3 – Let us recognise that we are in for a long haul, take nothing for
granted and keep deploying our arguments to all who will listen. The
Government had so far done nothing to prepare the way for nuclear by
way of reactor licensing, site identification and market access. The
ground was wearing away under the anti-nukes’ feet but the erosion had
a long way to go. And SONE was the only independent body promoting
nuclear power. That might speak volumes about the state of the nuclear
industry but it also showed how necessary SONE was.
The formal business concluded at 12.30pm.
LORD WAKEHAM’S SUCCESS
The first speaker, Lord Wakeham, a SONE member and former Secretary of
State for Energy, reported almost immediate success for the report on
the economics of climate change produced in July by the Lords’ select
committee that he chaired. The Chancellor, he said, had set up a
high-powered committee under a senior Treasury official, Sir Nick
Stern, to pursue the issue. Sir Nick had also been asked to report next
year and not in 2007 as originally proposed.
This, he said, was a move in the right direction Lord Wakeham
emphasised that his all-party committee, including two former
Chancellors and two former Energy Secretaries, had not attempted to
reach any conclusions on the science of climate change. Instead, they
had looked behind the science and found uncertainties as well as
positive aspects to global warming of which little was heard.

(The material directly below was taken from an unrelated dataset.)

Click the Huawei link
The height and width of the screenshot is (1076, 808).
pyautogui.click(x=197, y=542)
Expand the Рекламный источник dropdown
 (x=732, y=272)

He spoke of a worrying politicisation of the ICCP process and the need
for much more serious cost-benefit analysis of both the mitigation of
global warming and adaptation to it. Far more attention needed to be
paid to adaptation. To this end, his committee had called for a more
extensive Treasury role on the issue.
Domestically, his committee had found British energy and climate change
policy based on dubious assumptions about the role of renewable energy
and energy efficiency and their costs. It also advocated the retention
of current nuclear power, implying new build.

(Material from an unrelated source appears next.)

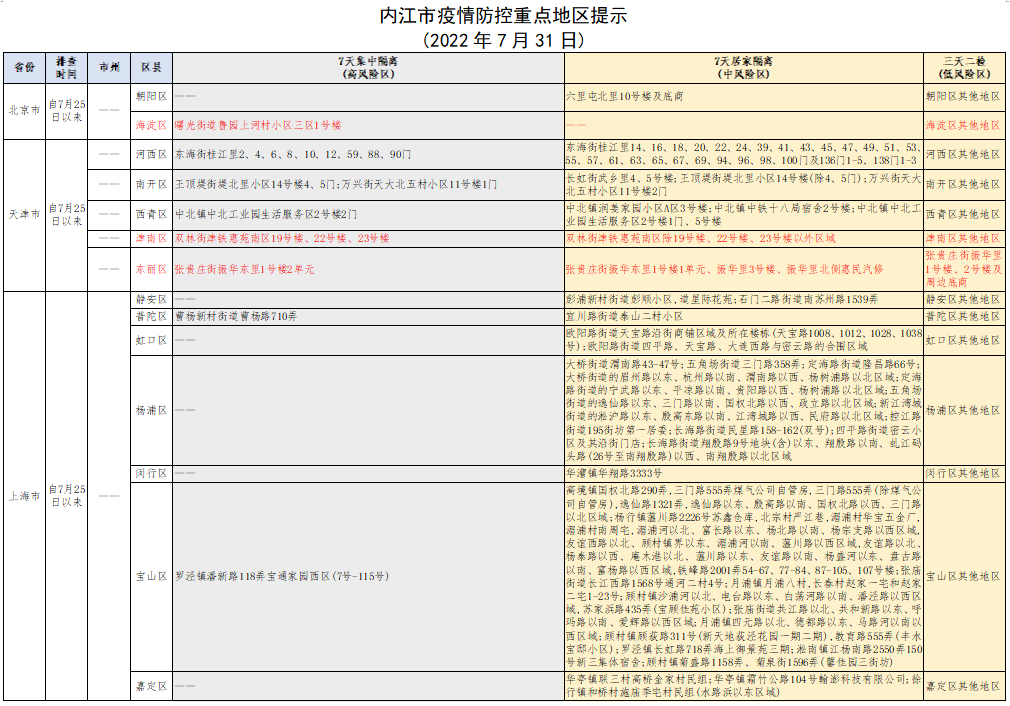Select the 杨浦区 cell in 区县 column

pos(152,410)
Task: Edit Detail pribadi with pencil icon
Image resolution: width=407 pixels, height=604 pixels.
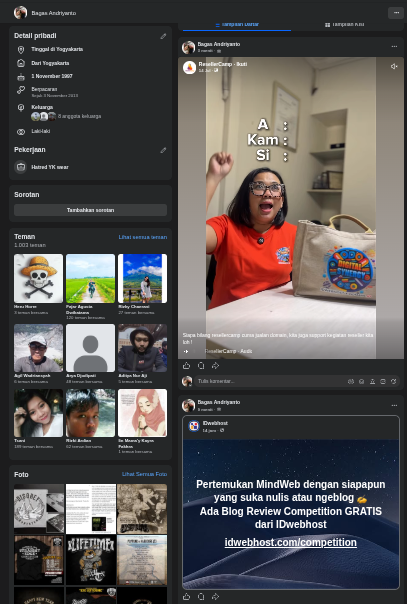Action: pyautogui.click(x=163, y=36)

He concluded by arguing that a moral question lay at the heart of the
issue: if emissions were at the high end of forecasts, this implied a
far richer world in 100 years’ time. If so, the issue today was the
right priority in the use of resources. He also expressed the hope that
the Lords would extend their inquiries into risk assessment in relation
to climate change.
In the course of a lively discussion covering changing public
attitudes, media bias and the impact of rising energy costs this
winter, Lord Wakeham acknowledged that it was not going to be easy for
the Government to manoeuvre towards a nuclear decision. Dr Wilkinson
said SONE needed to make it clear to the government what the nuclear
industry needed by way of preparation of the infrastructure for nuclear
development. The electricity industry also needed to engage with the
City over how finance for a nuclear power station might be raised in
5-10 years’ time.
Gerald Clark raised one disturbing issue: the proposed renewal of the
nuclear deterrent. This, he said, had come at an inopportune time for
civil nuclear power.
FUSION: AN UPBEAT REPORT
The final speaker after a buffet lunch was Dr Ian Cook, manager of the
Fusion Technology Programme at Culham. He stood in at short notice for
Professor Sir Chris Lewellyn Smith FRS, the director of Culham, who was
detained in China for a Ministerial meeting.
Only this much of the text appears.